DIRECTIVE
Format every line of the listing below as a numbered list, leaving out the blank lines.

(Target position listing)
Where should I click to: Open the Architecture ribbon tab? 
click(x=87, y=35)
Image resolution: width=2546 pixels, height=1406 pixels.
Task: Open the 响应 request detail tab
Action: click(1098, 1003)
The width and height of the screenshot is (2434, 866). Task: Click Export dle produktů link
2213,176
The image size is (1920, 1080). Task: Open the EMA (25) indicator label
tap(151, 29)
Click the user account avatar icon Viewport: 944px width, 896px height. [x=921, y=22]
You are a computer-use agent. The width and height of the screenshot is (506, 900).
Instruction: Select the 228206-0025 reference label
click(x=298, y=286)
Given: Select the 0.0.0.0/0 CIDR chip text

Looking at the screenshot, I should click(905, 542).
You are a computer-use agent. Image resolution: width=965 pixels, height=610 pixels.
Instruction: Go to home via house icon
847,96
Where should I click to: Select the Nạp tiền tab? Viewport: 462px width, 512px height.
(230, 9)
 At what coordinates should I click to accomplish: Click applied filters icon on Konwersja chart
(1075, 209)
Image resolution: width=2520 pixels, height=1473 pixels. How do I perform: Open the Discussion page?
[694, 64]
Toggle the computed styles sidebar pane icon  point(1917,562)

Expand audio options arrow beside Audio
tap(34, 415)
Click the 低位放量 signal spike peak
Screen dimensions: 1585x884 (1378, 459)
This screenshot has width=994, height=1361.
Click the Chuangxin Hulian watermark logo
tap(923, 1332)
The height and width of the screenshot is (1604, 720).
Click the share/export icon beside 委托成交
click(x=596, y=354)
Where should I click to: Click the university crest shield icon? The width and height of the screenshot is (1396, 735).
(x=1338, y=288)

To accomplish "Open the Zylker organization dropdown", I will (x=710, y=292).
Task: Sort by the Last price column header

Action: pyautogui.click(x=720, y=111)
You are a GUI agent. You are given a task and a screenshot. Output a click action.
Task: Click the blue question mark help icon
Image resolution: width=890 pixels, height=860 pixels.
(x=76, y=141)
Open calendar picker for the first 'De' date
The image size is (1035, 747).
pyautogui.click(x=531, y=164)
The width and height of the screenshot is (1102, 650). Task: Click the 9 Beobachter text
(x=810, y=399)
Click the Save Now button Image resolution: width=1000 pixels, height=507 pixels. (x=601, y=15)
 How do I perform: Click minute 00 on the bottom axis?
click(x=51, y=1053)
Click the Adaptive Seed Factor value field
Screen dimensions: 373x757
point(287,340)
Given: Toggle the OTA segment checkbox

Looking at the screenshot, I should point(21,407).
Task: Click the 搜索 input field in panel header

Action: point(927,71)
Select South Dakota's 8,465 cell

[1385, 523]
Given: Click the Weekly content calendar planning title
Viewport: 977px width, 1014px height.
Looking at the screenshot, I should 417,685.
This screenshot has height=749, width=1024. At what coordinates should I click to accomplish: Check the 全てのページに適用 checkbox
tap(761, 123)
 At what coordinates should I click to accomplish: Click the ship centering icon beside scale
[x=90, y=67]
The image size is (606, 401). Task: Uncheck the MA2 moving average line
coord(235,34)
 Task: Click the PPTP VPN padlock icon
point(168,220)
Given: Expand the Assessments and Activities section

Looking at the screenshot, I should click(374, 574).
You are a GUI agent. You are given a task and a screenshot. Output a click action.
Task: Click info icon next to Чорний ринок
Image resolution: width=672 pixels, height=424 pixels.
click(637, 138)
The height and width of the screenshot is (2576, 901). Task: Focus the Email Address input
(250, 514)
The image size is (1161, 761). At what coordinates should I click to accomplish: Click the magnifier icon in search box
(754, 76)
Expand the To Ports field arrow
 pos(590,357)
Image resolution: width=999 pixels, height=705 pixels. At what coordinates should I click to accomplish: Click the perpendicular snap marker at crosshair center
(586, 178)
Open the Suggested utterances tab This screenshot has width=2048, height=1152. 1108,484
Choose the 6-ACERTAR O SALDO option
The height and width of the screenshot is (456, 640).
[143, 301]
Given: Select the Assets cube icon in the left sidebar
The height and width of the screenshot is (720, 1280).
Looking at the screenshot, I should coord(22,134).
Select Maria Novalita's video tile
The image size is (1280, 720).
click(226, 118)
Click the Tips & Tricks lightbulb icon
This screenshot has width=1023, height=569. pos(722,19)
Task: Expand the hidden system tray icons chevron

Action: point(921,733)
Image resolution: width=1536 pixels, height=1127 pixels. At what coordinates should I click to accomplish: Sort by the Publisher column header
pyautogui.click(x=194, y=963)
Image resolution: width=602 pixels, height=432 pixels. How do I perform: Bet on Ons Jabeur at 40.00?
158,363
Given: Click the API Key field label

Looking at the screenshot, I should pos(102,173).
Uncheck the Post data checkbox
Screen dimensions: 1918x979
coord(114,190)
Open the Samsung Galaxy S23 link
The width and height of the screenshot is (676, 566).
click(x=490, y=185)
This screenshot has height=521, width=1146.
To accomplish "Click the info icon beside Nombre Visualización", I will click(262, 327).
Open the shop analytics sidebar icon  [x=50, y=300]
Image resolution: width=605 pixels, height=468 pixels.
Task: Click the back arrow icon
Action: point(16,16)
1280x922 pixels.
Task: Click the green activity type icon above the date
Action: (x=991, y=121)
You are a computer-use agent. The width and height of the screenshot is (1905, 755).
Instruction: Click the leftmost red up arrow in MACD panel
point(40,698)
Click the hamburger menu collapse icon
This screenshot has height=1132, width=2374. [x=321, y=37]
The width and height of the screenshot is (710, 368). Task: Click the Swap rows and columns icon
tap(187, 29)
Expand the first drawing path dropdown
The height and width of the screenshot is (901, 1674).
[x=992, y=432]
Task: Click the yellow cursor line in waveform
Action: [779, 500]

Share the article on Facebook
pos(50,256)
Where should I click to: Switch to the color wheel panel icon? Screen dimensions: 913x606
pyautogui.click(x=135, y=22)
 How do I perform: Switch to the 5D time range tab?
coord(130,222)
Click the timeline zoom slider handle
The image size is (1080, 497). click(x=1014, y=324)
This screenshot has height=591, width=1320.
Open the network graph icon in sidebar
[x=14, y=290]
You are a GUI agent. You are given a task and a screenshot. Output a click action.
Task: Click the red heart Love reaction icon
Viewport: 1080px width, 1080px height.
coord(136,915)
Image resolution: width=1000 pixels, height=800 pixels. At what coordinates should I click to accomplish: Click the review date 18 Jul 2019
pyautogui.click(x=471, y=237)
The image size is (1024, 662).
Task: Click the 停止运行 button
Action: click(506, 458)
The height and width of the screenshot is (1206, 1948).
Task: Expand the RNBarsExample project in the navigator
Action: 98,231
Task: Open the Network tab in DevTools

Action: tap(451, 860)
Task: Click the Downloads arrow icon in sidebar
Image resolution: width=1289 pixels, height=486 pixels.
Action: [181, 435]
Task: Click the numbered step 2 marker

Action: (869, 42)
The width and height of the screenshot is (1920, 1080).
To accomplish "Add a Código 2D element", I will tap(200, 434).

RESPONSE TO THE EXERCISE
1. Where should I click to: Open the Architecture ribbon tab? 
2. click(x=87, y=35)
3. Image resolution: width=2546 pixels, height=1406 pixels.
4. Task: Open the 响应 request detail tab
5. Action: click(1098, 1003)
6. The width and height of the screenshot is (2434, 866). Task: Click Export dle produktů link
7. 2213,176
8. The image size is (1920, 1080). Task: Open the EMA (25) indicator label
9. tap(151, 29)
10. Click the user account avatar icon Viewport: 944px width, 896px height. [x=921, y=22]
11. You are a computer-use agent. The width and height of the screenshot is (506, 900).
12. Instruction: Select the 228206-0025 reference label
13. click(x=298, y=286)
14. Given: Select the 0.0.0.0/0 CIDR chip text
15. Looking at the screenshot, I should click(905, 542).
16. You are a computer-use agent. Image resolution: width=965 pixels, height=610 pixels.
17. Instruction: Go to home via house icon
18. 847,96
19. Where should I click to: Select the Nạp tiền tab? Viewport: 462px width, 512px height.
20. (230, 9)
21.  At what coordinates should I click to accomplish: Click applied filters icon on Konwersja chart
22. (1075, 209)
23. Image resolution: width=2520 pixels, height=1473 pixels. How do I perform: Open the Discussion page?
24. [694, 64]
25. Toggle the computed styles sidebar pane icon  point(1917,562)
26. Expand audio options arrow beside Audio
27. tap(34, 415)
28. Click the 低位放量 signal spike peak
29. Screen dimensions: 1585x884 (1378, 459)
30. This screenshot has width=994, height=1361.
31. Click the Chuangxin Hulian watermark logo
32. tap(923, 1332)
33. The height and width of the screenshot is (1604, 720).
34. Click the share/export icon beside 委托成交
35. click(x=596, y=354)
36. Where should I click to: Click the university crest shield icon? The width and height of the screenshot is (1396, 735).
37. (x=1338, y=288)
38. To accomplish "Open the Zylker organization dropdown", I will (x=710, y=292).
39. Task: Sort by the Last price column header
40. Action: pyautogui.click(x=720, y=111)
41. You are a GUI agent. You are given a task and a screenshot. Output a click action.
42. Task: Click the blue question mark help icon
43. Image resolution: width=890 pixels, height=860 pixels.
44. (x=76, y=141)
45. Open calendar picker for the first 'De' date
46. The image size is (1035, 747).
47. pyautogui.click(x=531, y=164)
48. The width and height of the screenshot is (1102, 650). Task: Click the 9 Beobachter text
49. (x=810, y=399)
50. Click the Save Now button Image resolution: width=1000 pixels, height=507 pixels. (x=601, y=15)
51.  How do I perform: Click minute 00 on the bottom axis?
52. click(x=51, y=1053)
53. Click the Adaptive Seed Factor value field
54. Screen dimensions: 373x757
55. point(287,340)
56. Given: Toggle the OTA segment checkbox
57. Looking at the screenshot, I should point(21,407).
58. Task: Click the 搜索 input field in panel header
59. Action: point(927,71)
60. Select South Dakota's 8,465 cell
61. [1385, 523]
62. Given: Click the Weekly content calendar planning title
63. Viewport: 977px width, 1014px height.
64. Looking at the screenshot, I should 417,685.
65. This screenshot has height=749, width=1024. At what coordinates should I click to accomplish: Check the 全てのページに適用 checkbox
66. tap(761, 123)
67.  At what coordinates should I click to accomplish: Click the ship centering icon beside scale
68. [x=90, y=67]
69. The image size is (606, 401). Task: Uncheck the MA2 moving average line
70. coord(235,34)
71.  Task: Click the PPTP VPN padlock icon
72. point(168,220)
73. Given: Expand the Assessments and Activities section
74. Looking at the screenshot, I should click(374, 574).
75. You are a GUI agent. You are given a task and a screenshot. Output a click action.
76. Task: Click info icon next to Чорний ринок
77. Image resolution: width=672 pixels, height=424 pixels.
78. click(637, 138)
79. The height and width of the screenshot is (2576, 901). Task: Focus the Email Address input
80. (250, 514)
81. The image size is (1161, 761). At what coordinates should I click to accomplish: Click the magnifier icon in search box
82. (754, 76)
83. Expand the To Ports field arrow
84.  pos(590,357)
85. Image resolution: width=999 pixels, height=705 pixels. At what coordinates should I click to accomplish: Click the perpendicular snap marker at crosshair center
86. (586, 178)
87. Open the Suggested utterances tab This screenshot has width=2048, height=1152. 1108,484
88. Choose the 6-ACERTAR O SALDO option
89. The height and width of the screenshot is (456, 640).
90. [143, 301]
91. Given: Select the Assets cube icon in the left sidebar
92. The height and width of the screenshot is (720, 1280).
93. Looking at the screenshot, I should coord(22,134).
94. Select Maria Novalita's video tile
95. The image size is (1280, 720).
96. click(226, 118)
97. Click the Tips & Tricks lightbulb icon
98. This screenshot has width=1023, height=569. pos(722,19)
99. Task: Expand the hidden system tray icons chevron
100. Action: point(921,733)
101. Image resolution: width=1536 pixels, height=1127 pixels. At what coordinates should I click to accomplish: Sort by the Publisher column header
102. pyautogui.click(x=194, y=963)
103. Image resolution: width=602 pixels, height=432 pixels. How do I perform: Bet on Ons Jabeur at 40.00?
104. 158,363
105. Given: Click the API Key field label
106. Looking at the screenshot, I should pos(102,173).
107. Uncheck the Post data checkbox
108. Screen dimensions: 1918x979
109. coord(114,190)
110. Open the Samsung Galaxy S23 link
111. The width and height of the screenshot is (676, 566).
112. click(x=490, y=185)
113. This screenshot has height=521, width=1146.
114. To accomplish "Click the info icon beside Nombre Visualización", I will click(262, 327).
115. Open the shop analytics sidebar icon  [x=50, y=300]
116. Image resolution: width=605 pixels, height=468 pixels.
117. Task: Click the back arrow icon
118. Action: point(16,16)
119. 1280x922 pixels.
120. Task: Click the green activity type icon above the date
121. Action: (x=991, y=121)
122. You are a computer-use agent. The width and height of the screenshot is (1905, 755).
123. Instruction: Click the leftmost red up arrow in MACD panel
124. point(40,698)
125. Click the hamburger menu collapse icon
126. This screenshot has height=1132, width=2374. [x=321, y=37]
127. The width and height of the screenshot is (710, 368). Task: Click the Swap rows and columns icon
128. tap(187, 29)
129. Expand the first drawing path dropdown
130. The height and width of the screenshot is (901, 1674).
131. [x=992, y=432]
132. Task: Click the yellow cursor line in waveform
133. Action: [779, 500]
134. Share the article on Facebook
135. pos(50,256)
136. Where should I click to: Switch to the color wheel panel icon? Screen dimensions: 913x606
137. pyautogui.click(x=135, y=22)
138.  How do I perform: Switch to the 5D time range tab?
139. coord(130,222)
140. Click the timeline zoom slider handle
141. The image size is (1080, 497). click(x=1014, y=324)
142. This screenshot has height=591, width=1320.
143. Open the network graph icon in sidebar
144. [x=14, y=290]
145. You are a GUI agent. You are given a task and a screenshot. Output a click action.
146. Task: Click the red heart Love reaction icon
147. Viewport: 1080px width, 1080px height.
148. coord(136,915)
149. Image resolution: width=1000 pixels, height=800 pixels. At what coordinates should I click to accomplish: Click the review date 18 Jul 2019
150. pyautogui.click(x=471, y=237)
151. The image size is (1024, 662).
152. Task: Click the 停止运行 button
153. Action: click(506, 458)
154. The height and width of the screenshot is (1206, 1948).
155. Task: Expand the RNBarsExample project in the navigator
156. Action: 98,231
157. Task: Open the Network tab in DevTools
158. Action: tap(451, 860)
159. Task: Click the Downloads arrow icon in sidebar
160. Image resolution: width=1289 pixels, height=486 pixels.
161. Action: [181, 435]
162. Task: Click the numbered step 2 marker
163. Action: (869, 42)
164. The width and height of the screenshot is (1920, 1080).
165. To accomplish "Add a Código 2D element", I will tap(200, 434).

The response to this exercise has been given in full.